INPUT DATA:
+-------+

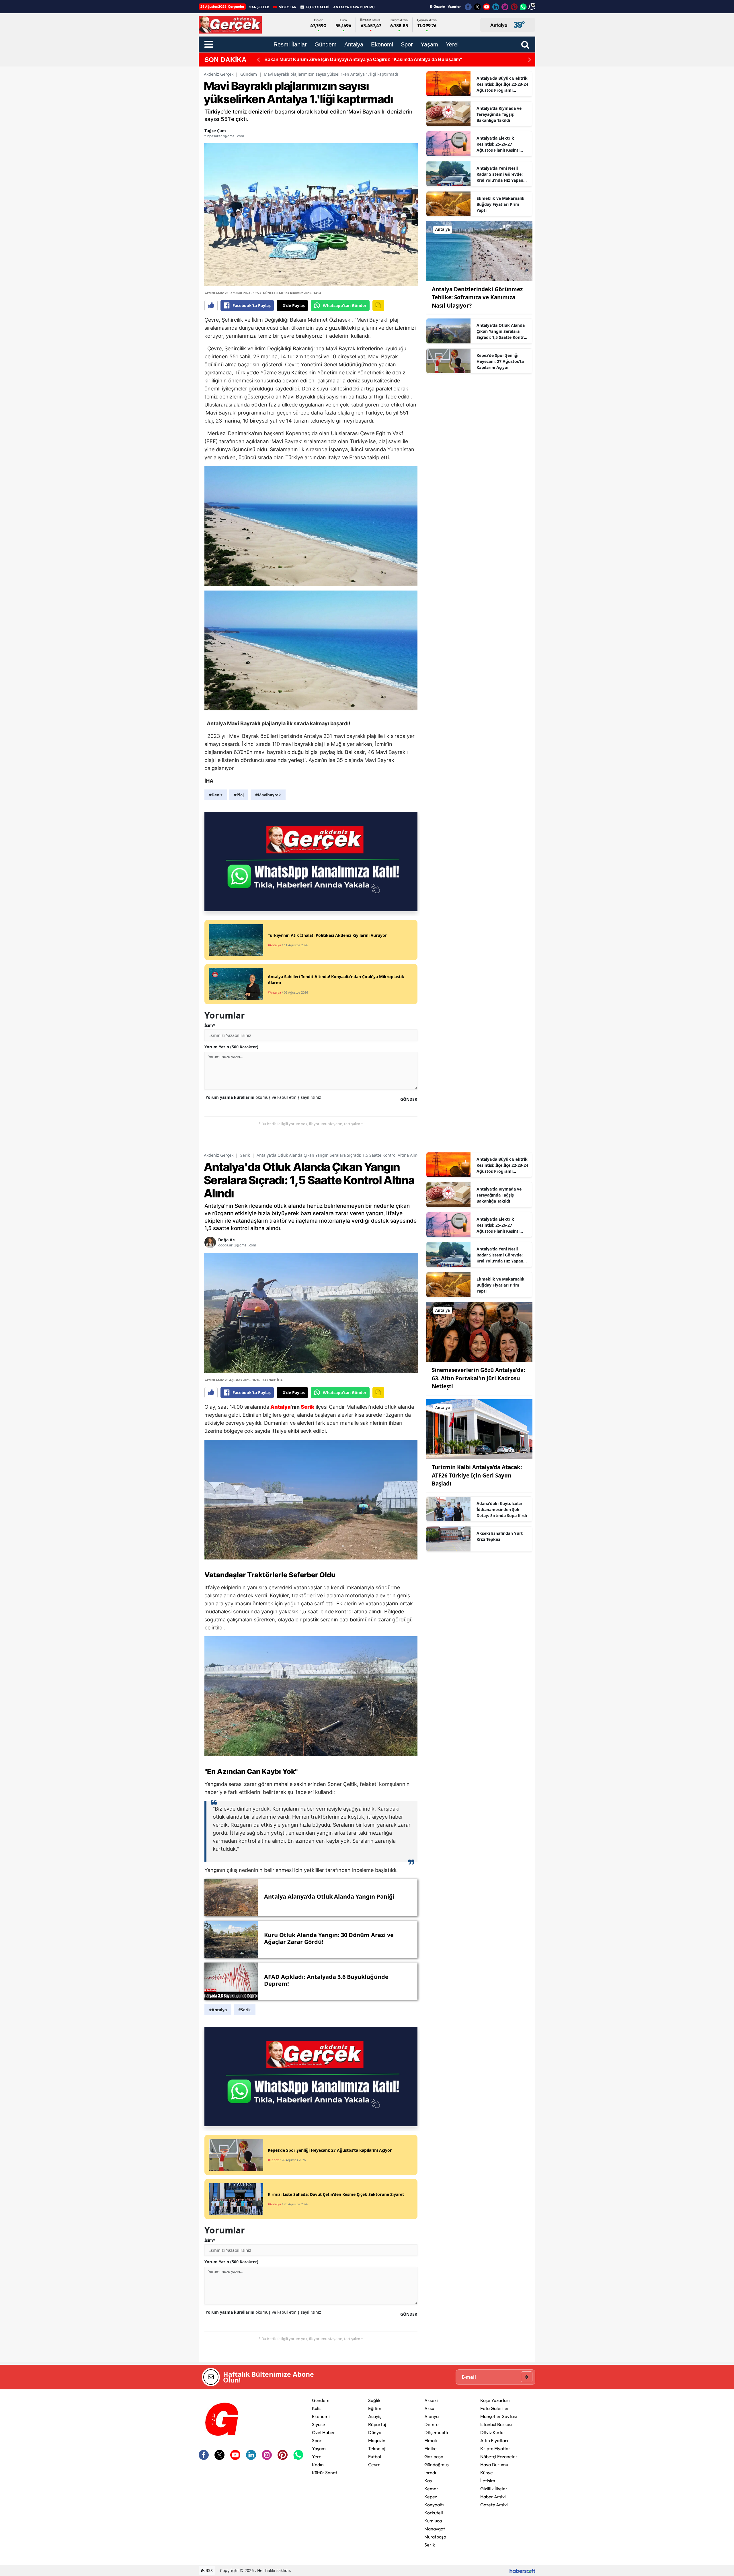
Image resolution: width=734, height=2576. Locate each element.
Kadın (318, 2464)
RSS (208, 2570)
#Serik (244, 2009)
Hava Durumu (494, 2464)
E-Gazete (437, 6)
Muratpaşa (435, 2537)
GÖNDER (408, 1099)
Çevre (374, 2464)
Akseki (431, 2400)
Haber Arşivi (493, 2496)
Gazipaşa (433, 2456)
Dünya (374, 2432)
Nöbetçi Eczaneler (499, 2456)
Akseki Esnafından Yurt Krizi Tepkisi (500, 1536)
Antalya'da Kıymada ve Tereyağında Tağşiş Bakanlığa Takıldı (499, 114)
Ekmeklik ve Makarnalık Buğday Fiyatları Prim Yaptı (500, 204)
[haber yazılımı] (522, 2570)
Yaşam (319, 2448)
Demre (431, 2424)
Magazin (376, 2440)
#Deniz (215, 795)
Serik (245, 1155)
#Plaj (239, 795)
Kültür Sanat (324, 2472)
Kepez (430, 2496)
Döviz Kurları (493, 2432)
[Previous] (258, 59)
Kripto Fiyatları (496, 2448)
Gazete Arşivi (494, 2504)
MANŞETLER (259, 7)
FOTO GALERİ (317, 7)
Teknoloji (377, 2448)
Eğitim (374, 2408)
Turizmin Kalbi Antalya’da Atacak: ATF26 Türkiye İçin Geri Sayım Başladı (477, 1475)
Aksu (429, 2408)
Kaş (428, 2480)
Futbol (374, 2456)
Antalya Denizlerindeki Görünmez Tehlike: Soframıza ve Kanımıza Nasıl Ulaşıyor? (477, 297)
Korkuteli (433, 2513)
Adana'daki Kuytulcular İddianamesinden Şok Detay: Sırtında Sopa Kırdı (502, 1509)
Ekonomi (321, 2416)
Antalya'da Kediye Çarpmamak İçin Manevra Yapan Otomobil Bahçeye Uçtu (346, 59)
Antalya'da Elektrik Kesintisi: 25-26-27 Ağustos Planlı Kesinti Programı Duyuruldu (498, 144)
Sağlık (374, 2400)
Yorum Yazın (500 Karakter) (231, 1046)
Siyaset (319, 2424)
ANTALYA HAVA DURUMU (353, 7)
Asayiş (374, 2416)
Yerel (317, 2456)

+-------+

The line containing "Aksu (429, 2408)" marks where to begin; copy it and every later line exactly, through the end of the data.

Aksu (429, 2408)
Kaş (428, 2480)
Futbol (374, 2456)
Antalya Denizlerindeki Görünmez Tehlike: Soframıza ve Kanımıza Nasıl Ulaşıyor? (477, 297)
Korkuteli (433, 2513)
Adana'daki Kuytulcular İddianamesinden Şok Detay: Sırtında Sopa Kırdı (502, 1509)
Ekonomi (321, 2416)
Antalya'da Kediye Çarpmamak İçin Manevra Yapan Otomobil Bahçeye Uçtu (346, 59)
Antalya'da Elektrik Kesintisi: 25-26-27 Ağustos Planlı Kesinti Programı Duyuruldu (498, 144)
Sağlık (374, 2400)
Yorum Yazın (500 Karakter) (231, 1046)
Siyaset (319, 2424)
ANTALYA HAVA DURUMU (353, 7)
Asayiş (374, 2416)
Yerel (317, 2456)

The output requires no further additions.